» Source excerpt
It is clear that Adonis’ fight with Viktor Drago is deeply emotional.

“They killed my pops,” Adonis says in one scene. “I can’t let that slide.”

“Creed II” profoundly highlights the downsides that come alongside the pursuit for vengeance. During their first fight, Adonis’ judgement and skills are clouded by his emotional desire for revenge, and as a result, he does not perform as well as his skills would otherwise allow. To put it simply, Adonis comes to the realization that he must completely rectify his mindset and rebuild himself as a fighter if he wants to win against Viktor.


What makes the situation more difficult for Adonis is Viktor’s obvious advantages over him. Drago is basically a fictional version of current Ultimate Fighting Championship lightweight champion Khabib “The Eagle” Nurmagomedov. He is an absolute monster of a human, with strength, speed and boxing skills that some would consider inhumane. There are other boxing matches sprinkled in throughout the film, and the comparison with Khabib Nurmagomedov becomes apparent as the audience sees Viktor decimate the opponents he faces.

» Supplied information
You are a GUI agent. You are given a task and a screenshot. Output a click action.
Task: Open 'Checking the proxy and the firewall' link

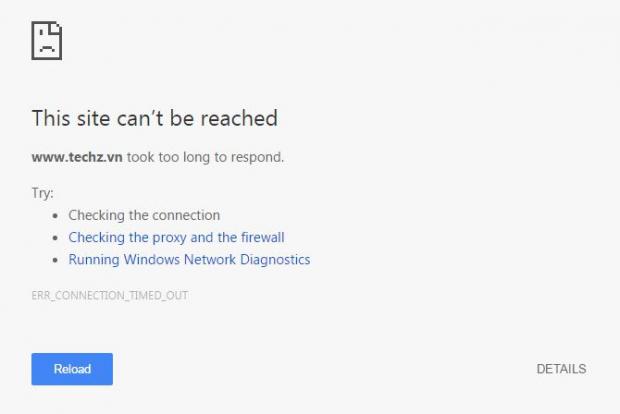coord(176,237)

» What you need to do
A: In the Creed II review, how would you condense the paragraph beginning "What makes the situation more difficult for Adonis" into two or three sentences that keep its main facts?
B: From the Creed II review, reproduce word for word the passage starting with "What makes the" and going on through "opponents he faces.".
C: According to the Creed II review, which real fighter is Viktor Drago basically a fictional version of?

» Answers in order
A: Viktor's obvious advantages make things harder for Adonis. Drago is basically a fictional version of UFC lightweight champion Khabib "The Eagle" Nurmagomedov, with strength, speed and boxing skills some would call inhumane. The comparison becomes clear as he decimates his opponents in other matches throughout the film.

B:
What makes the situation more difficult for Adonis is Viktor’s obvious advantages over him. Drago is basically a fictional version of current Ultimate Fighting Championship lightweight champion Khabib “The Eagle” Nurmagomedov. He is an absolute monster of a human, with strength, speed and boxing skills that some would consider inhumane. There are other boxing matches sprinkled in throughout the film, and the comparison with Khabib Nurmagomedov becomes apparent as the audience sees Viktor decimate the opponents he faces.

C: Khabib "The Eagle" Nurmagomedov, the current Ultimate Fighting Championship lightweight champion.